Wednesday, July 5, 2017

Cuban Convertible Peso Can’t Keep Up With The Dollar

Cuban Convertible Peso Can't Keep Up With The Dollar

14ymedio, Marcelo Hernandez, Havana, 4 July 2017 – Cuba's dual currency
system has been in existence for such a long time that many young people
never lived under a system with a single national peso. The rumors of
possible unification of the two currencies are no longer listened to and
people appear resigned to continuing to pay for things in both Cuban
convertible pesos (CUC) and Cuban pesos (CUP). The promise to resolve
this financial mess appears to be one more item that Raul Castro will
leave incomplete at the end of his term next year.

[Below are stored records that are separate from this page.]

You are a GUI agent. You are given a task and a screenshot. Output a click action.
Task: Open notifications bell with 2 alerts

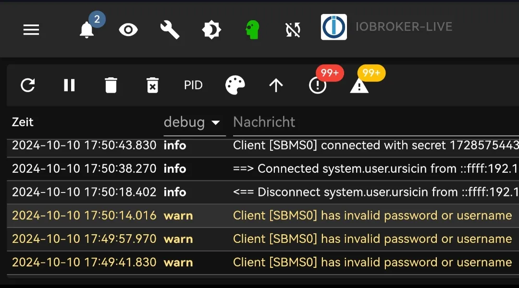click(87, 30)
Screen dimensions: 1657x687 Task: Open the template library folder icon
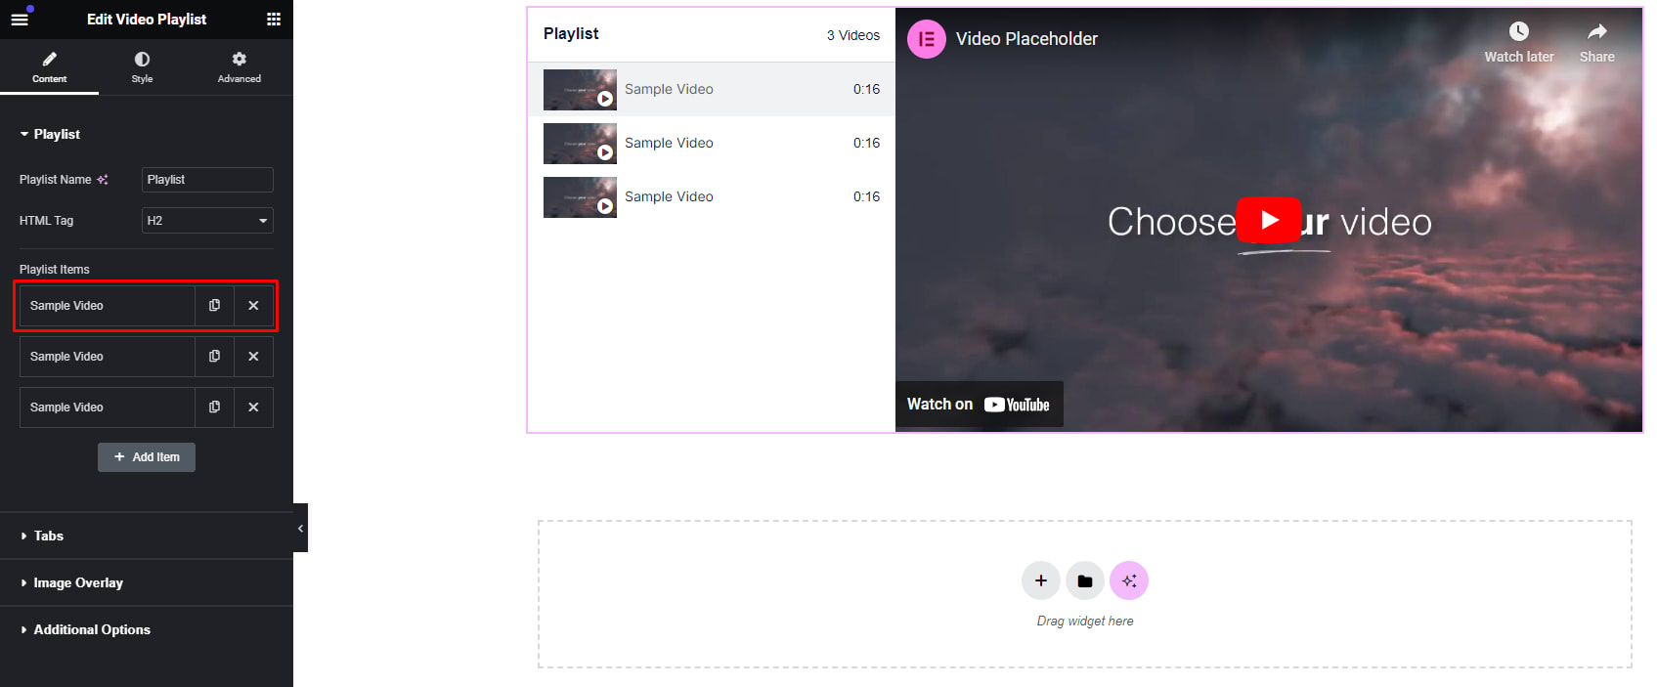coord(1085,580)
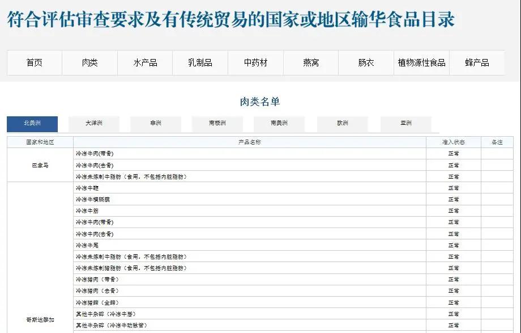Open the 中药材 section
Image resolution: width=521 pixels, height=333 pixels.
coord(255,63)
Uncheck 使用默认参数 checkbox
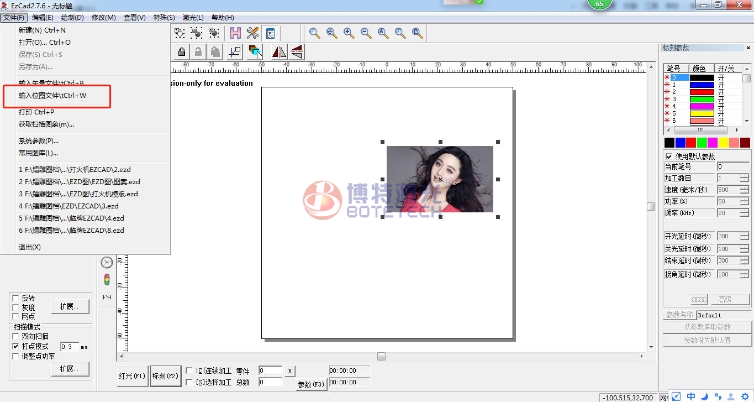Image resolution: width=754 pixels, height=402 pixels. [669, 156]
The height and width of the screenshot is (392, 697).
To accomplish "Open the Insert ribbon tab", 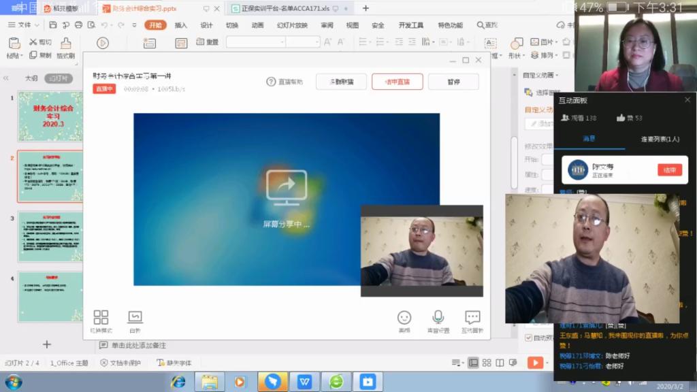I will tap(180, 25).
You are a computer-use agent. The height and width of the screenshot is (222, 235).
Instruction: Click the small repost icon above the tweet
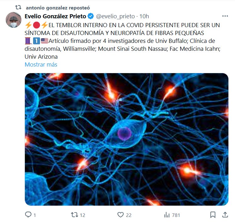pyautogui.click(x=18, y=7)
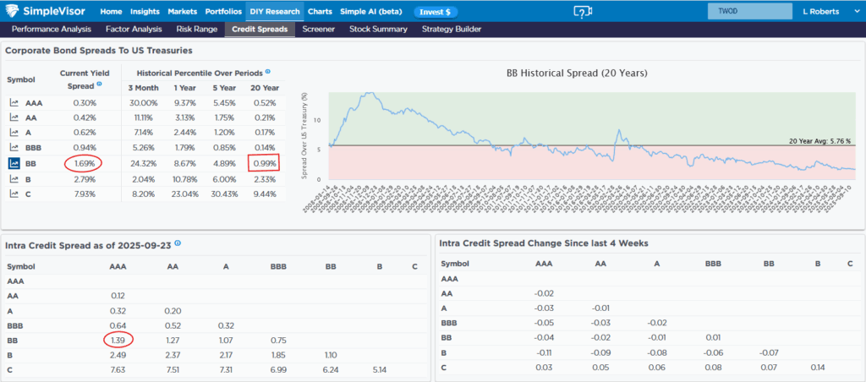Click the SimpleVisor logo
866x382 pixels.
point(48,12)
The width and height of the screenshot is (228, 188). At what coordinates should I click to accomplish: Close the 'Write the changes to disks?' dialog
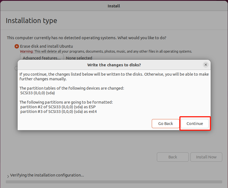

There are at least some certainties, however, in this economic
schizophrenia: the alter ego of the Cuban peso is not the Convertible
peso, but rather the dollar. The so-called chavito – a slang term for
the CUC – that emerged in the decade of the '90s, is just a substitute
for the "currency of the enemy," a camouflage to cover over Abraham
Lincoln's face or Benjamin Franklin's head. Little by little, the bills
minted by our neighbor to the north have imposed themselves in the
informal market.

The terrain won by the dollar is expressed in many ways. Not only in the
classified ads that specify payment is accepted in USD for the products
on offer, but also in the existence of an exchange system parallel to
that of the official banking system, where the "greenbacks" are quoted
at a price ranging from 0.95 to 0.97 CUC. It is also evidenced in nice
pictures like the one attached to this article, where the chavito is
conspicuous by its absence on the man's T-shirt. After all, the CUC is
nothing more than an imitation of Uncle Sam's money.